■ **What to work on**: Reproduce the entries below exactly, but only from the line containing "You are a computer-use" to the line containing "Instruction: Enable the", inclusive.

■ **Data to examine**:
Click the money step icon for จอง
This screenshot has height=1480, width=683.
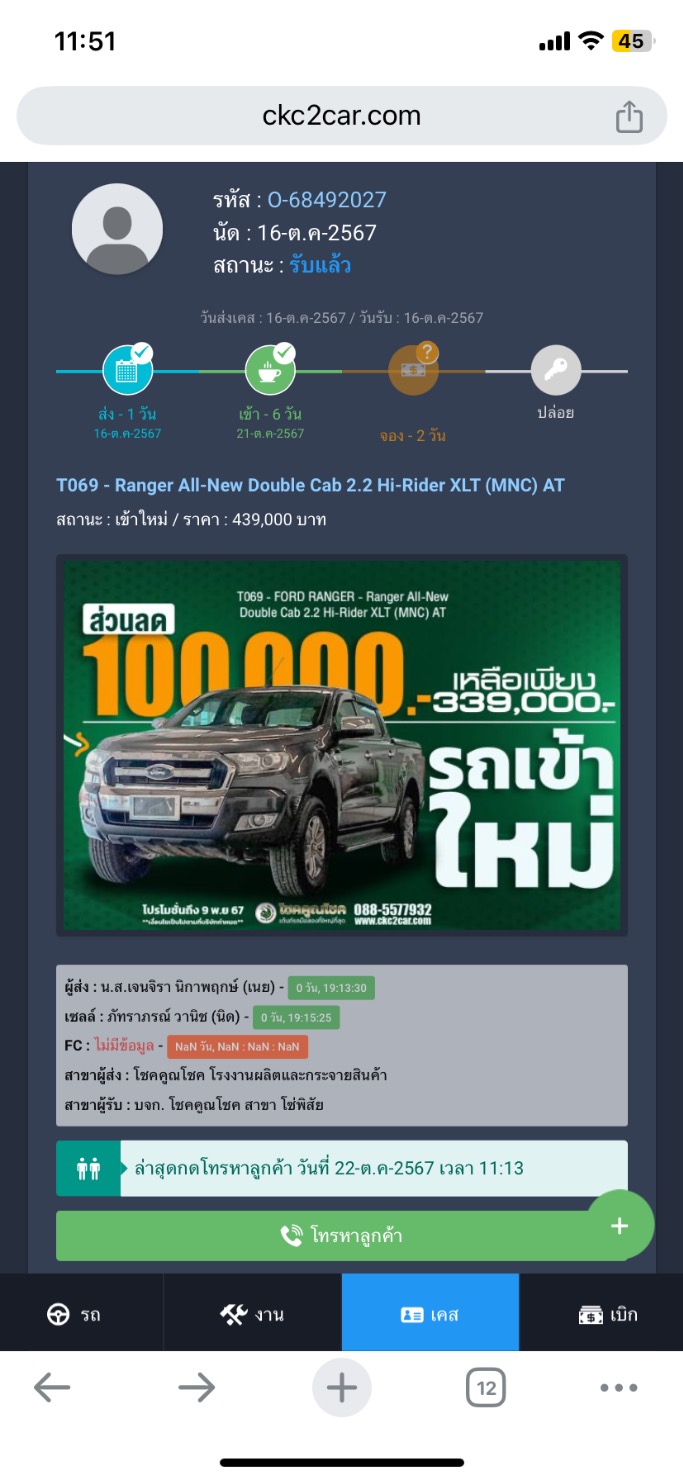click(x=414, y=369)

---

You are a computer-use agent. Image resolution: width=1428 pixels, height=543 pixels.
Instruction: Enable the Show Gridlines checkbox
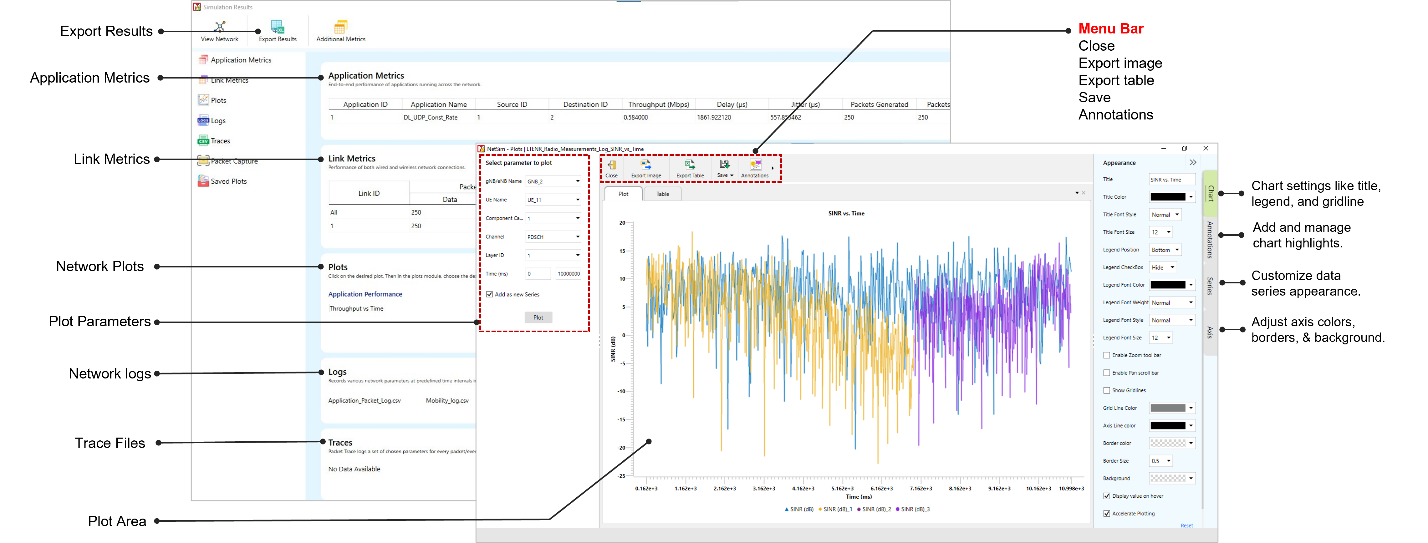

--

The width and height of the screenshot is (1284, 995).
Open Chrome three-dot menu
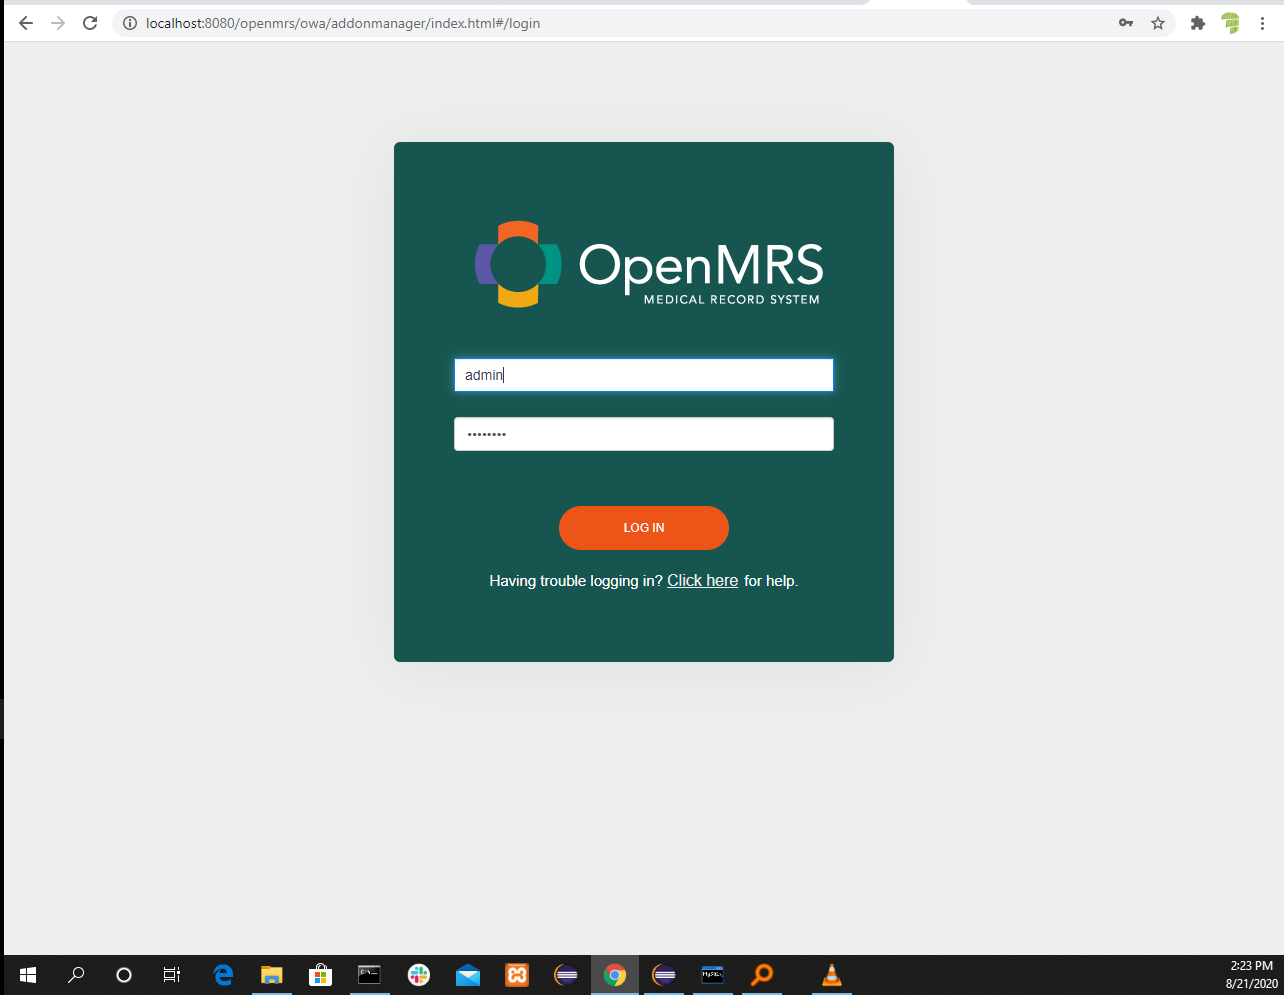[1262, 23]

■ **Solution to this exercise**:
You are a computer-use agent. Image resolution: width=1428 pixels, height=543 pixels.
Instruction: Enable the Show Gridlines checkbox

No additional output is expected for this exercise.